Private health insurance increases public healthcare burden, study finds

Monday 1st June 2026 on 04:15 in Sweden Sweden

healthcare, insurance, sweden

A new study challenges the claim that private health insurance reduces pressure on public healthcare systems, instead showing it increases the overall demand for tax-funded medical services, Swedish public broadcaster SVT reports.

Researchers from Stockholm University, the London School of Economics, and the University of Gothenburg found that privately insured patients—predominantly high earners with employer-provided coverage—receive faster access to specialist care, including earlier cancer diagnoses. However, this accelerated care leads to higher long-term healthcare use, including more investigations, treatments, hospital stays, and medication, much of which is publicly funded.

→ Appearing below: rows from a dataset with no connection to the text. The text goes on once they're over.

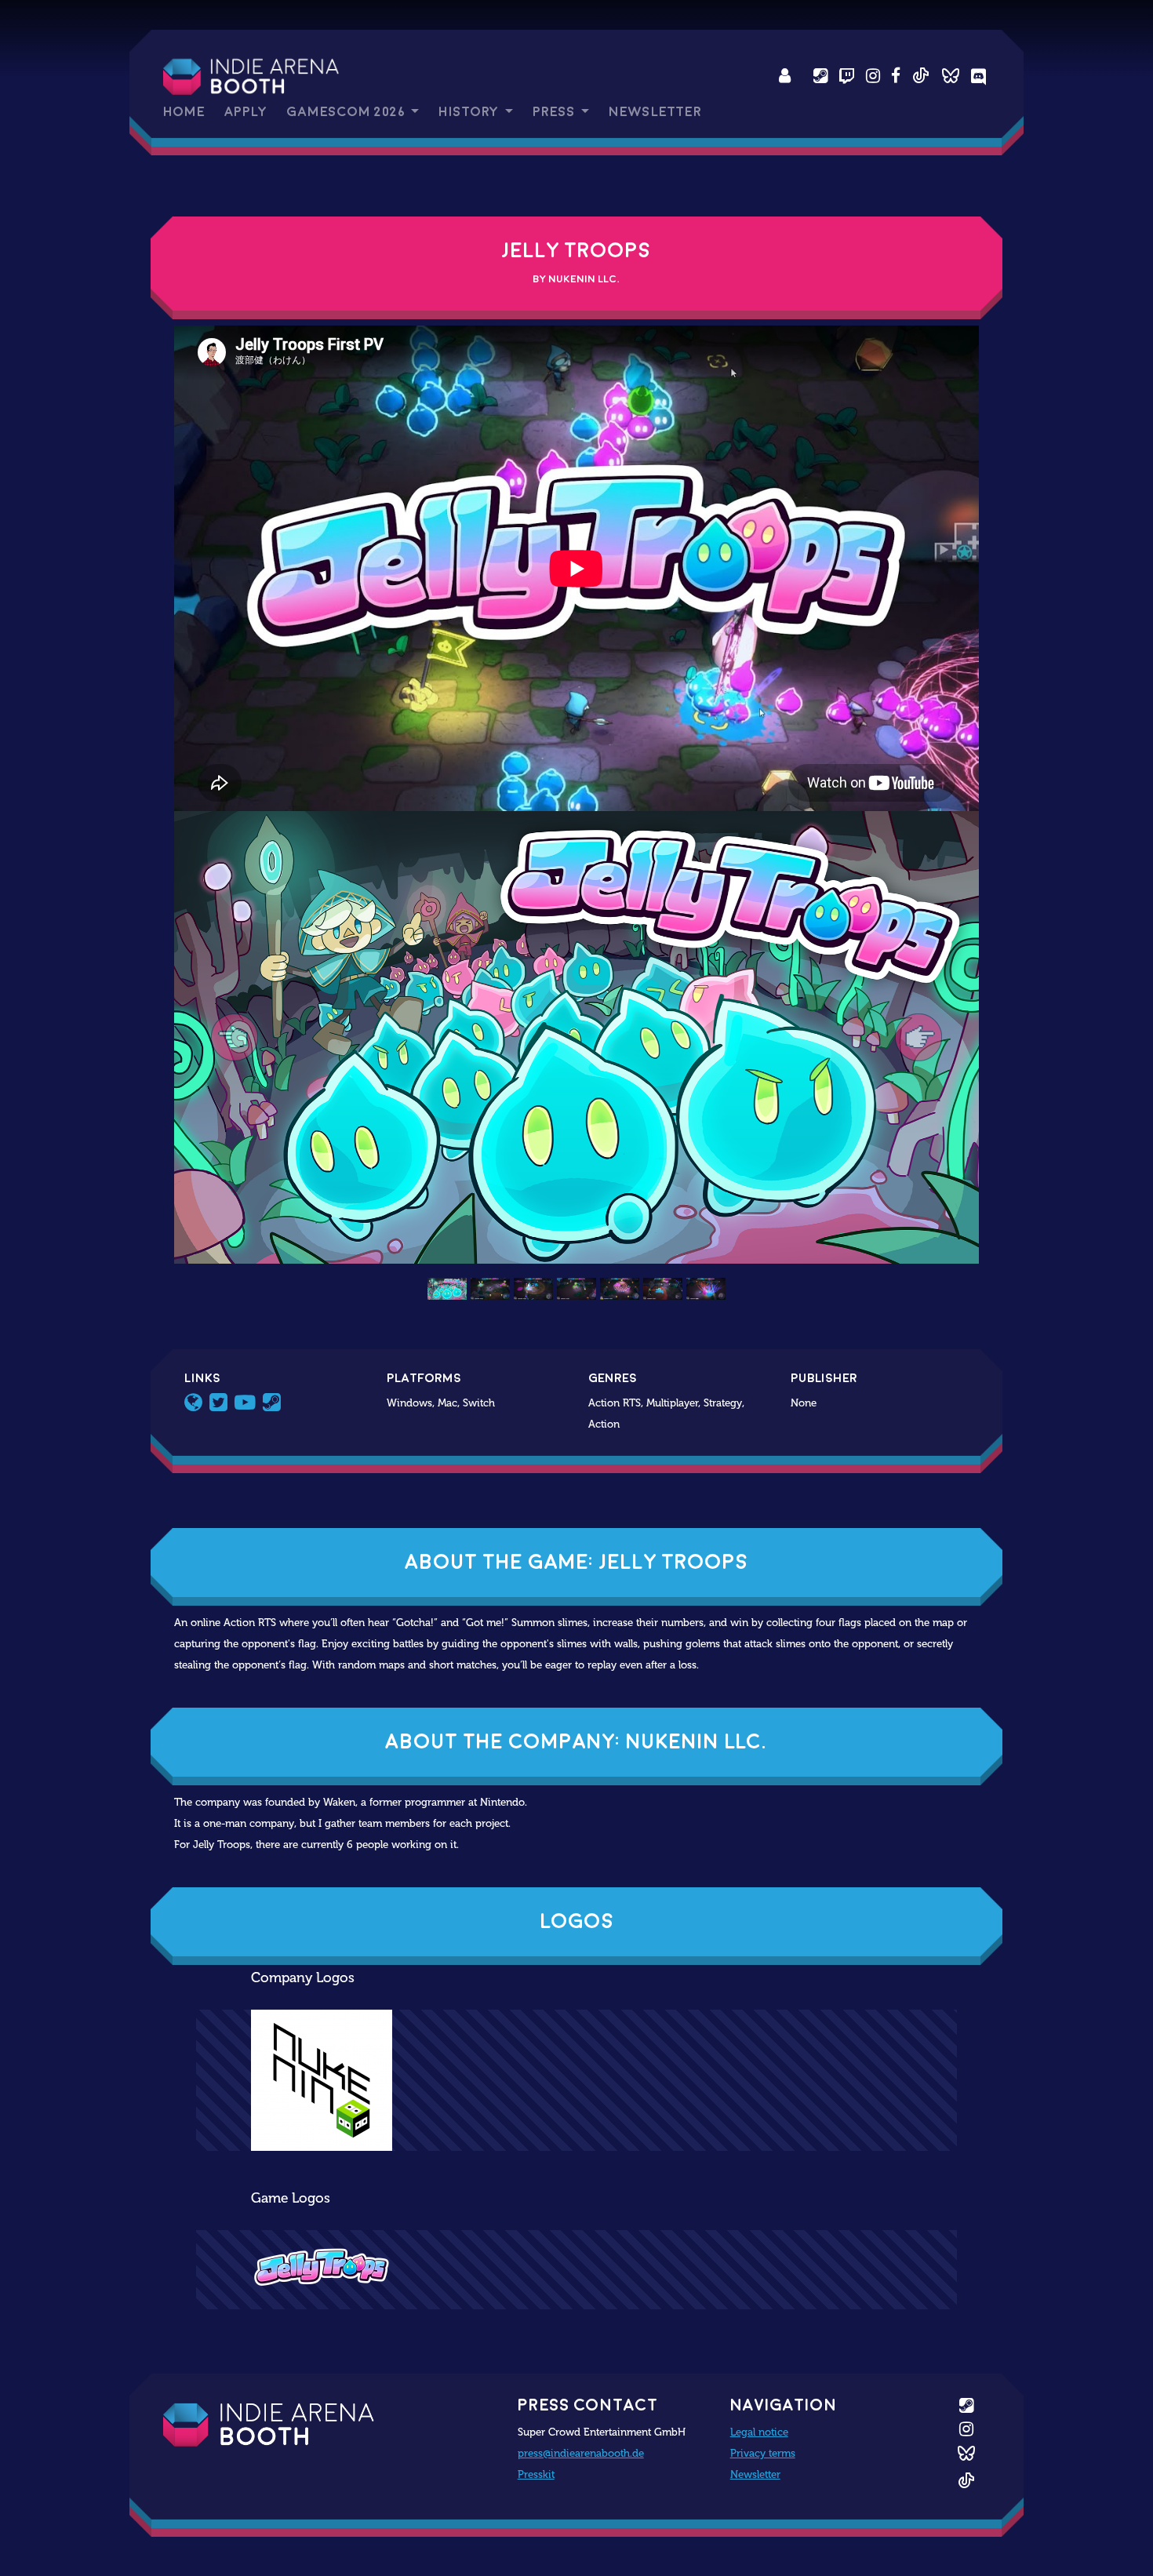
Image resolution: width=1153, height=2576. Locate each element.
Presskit (536, 2474)
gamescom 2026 (347, 111)
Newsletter (655, 111)
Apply (245, 111)
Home (184, 111)
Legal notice (759, 2431)
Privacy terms (762, 2453)
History (469, 111)
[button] (234, 1037)
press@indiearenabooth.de (581, 2453)
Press (555, 111)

“Private providers often detect conditions not fully covered by insurance, directing patients back to the public system,” said David Seim, professor of economics at Stockholm University and co-author of the study. “This shifts costs to taxpayers rather than relieving the public burden.”

The study also revealed that insured patients face shorter wait times in public healthcare, partly because their referrals are more frequently marked as priority cases by doctors. Seim noted that limited resources mean “shorter waits for some likely mean longer waits for others,” raising questions about equity when publicly funded patients effectively subsidize faster care for the insured.

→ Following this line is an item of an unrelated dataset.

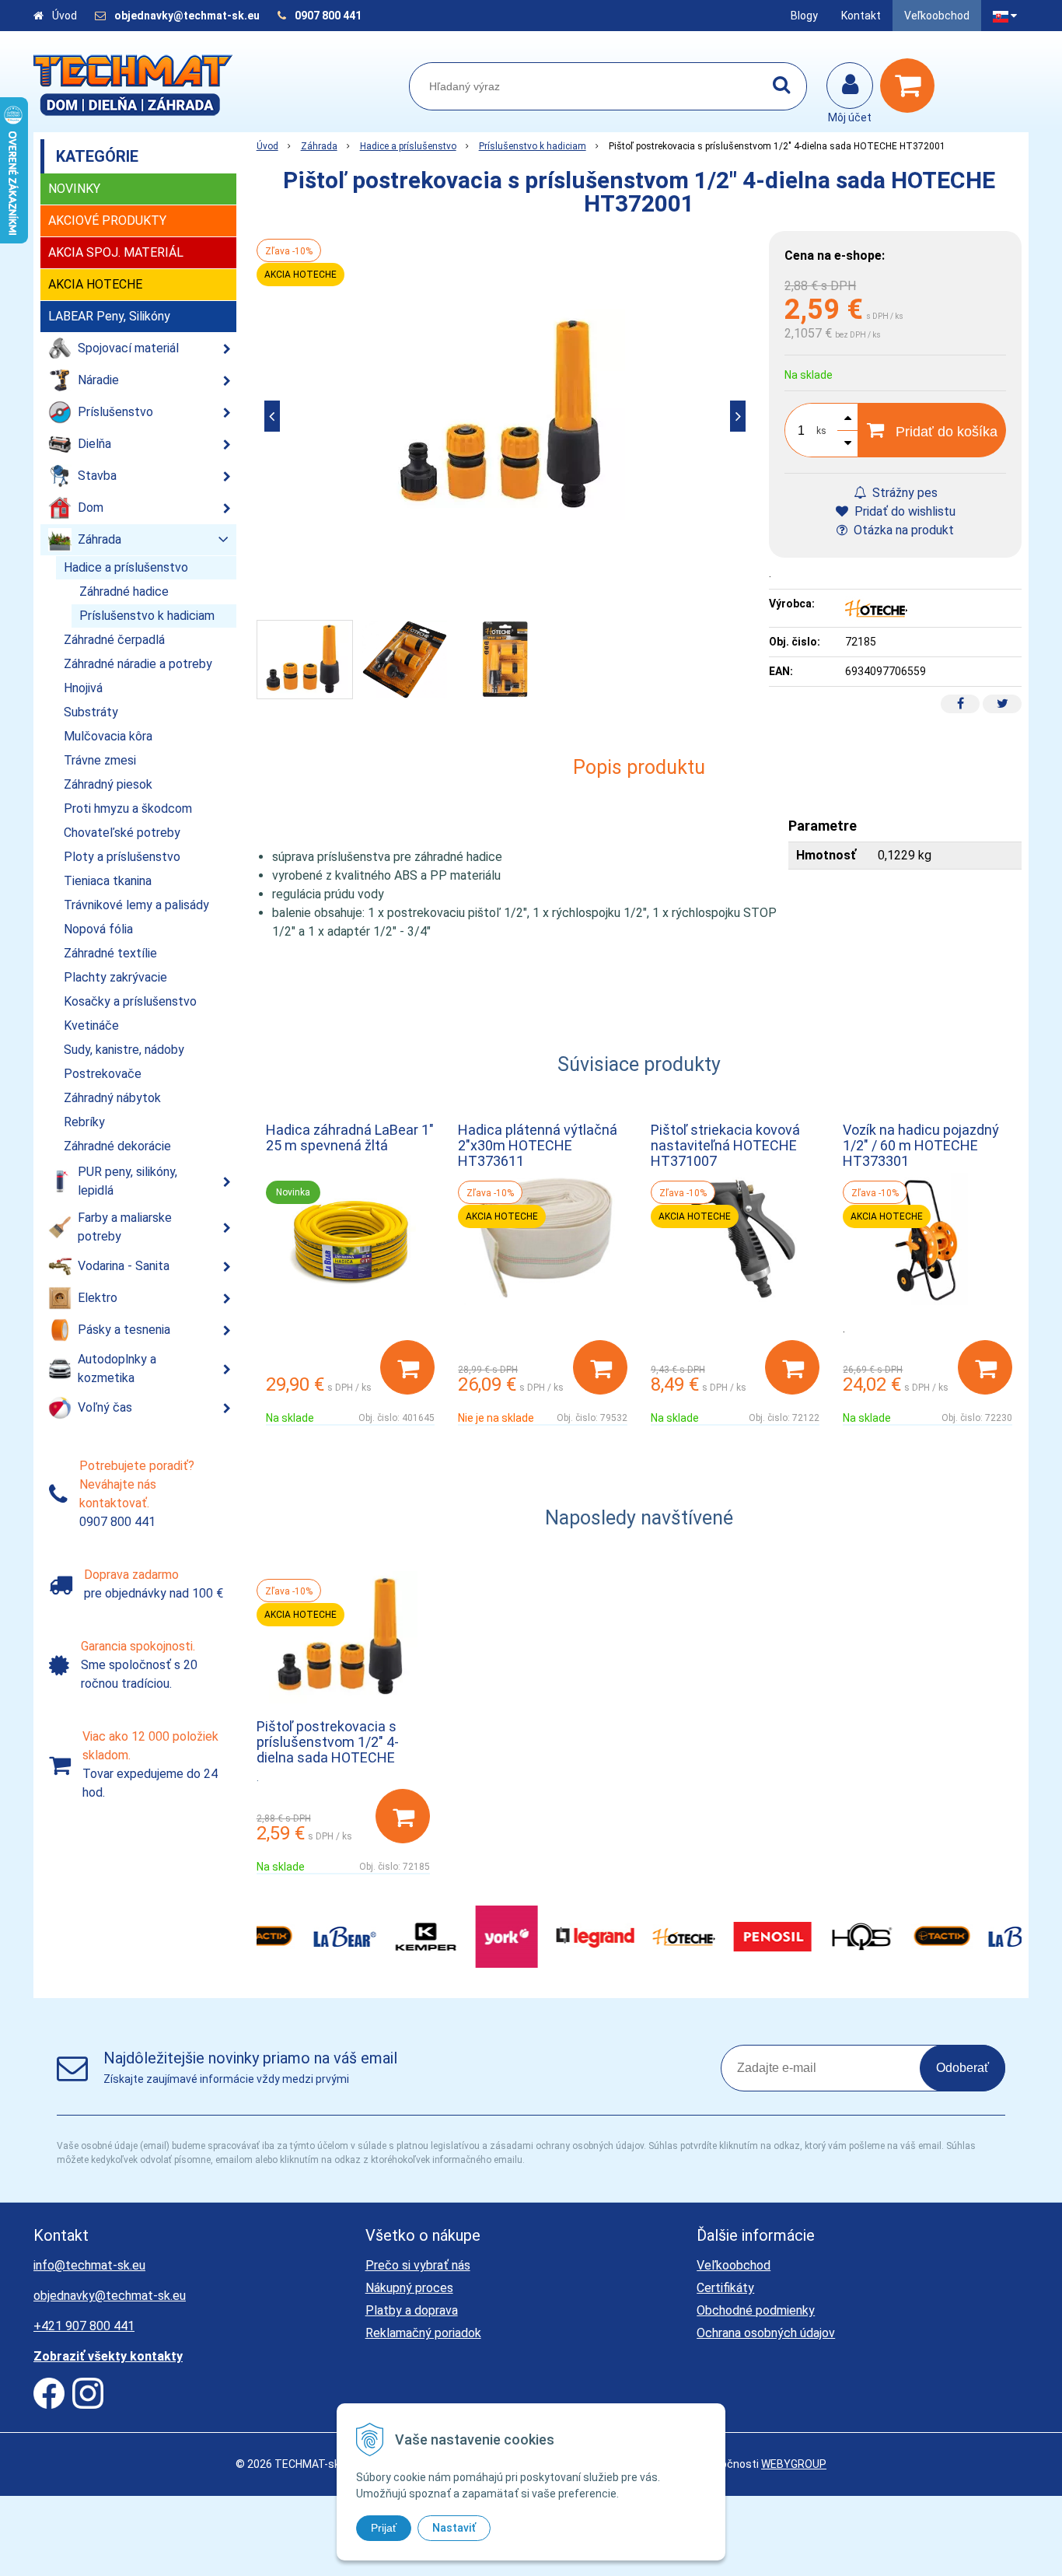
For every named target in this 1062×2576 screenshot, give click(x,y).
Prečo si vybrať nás (417, 2265)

While private insurance reduces primary care visits by routing patients directly to specialists, the researchers found that the resulting increase in specialist and hospital care—largely publicly funded—far outweighs any savings.

The findings are based on Swedish registry data from 2006–2015, comparing individuals before and after their employers offered private health insurance. Wait times were analyzed using regional healthcare data, and public costs were tracked through changes in publicly funded care usage post-insurance. The study, published as a working paper by the Centre for Economic Policy Research, has not yet undergone peer review but has been presented in international academic settings.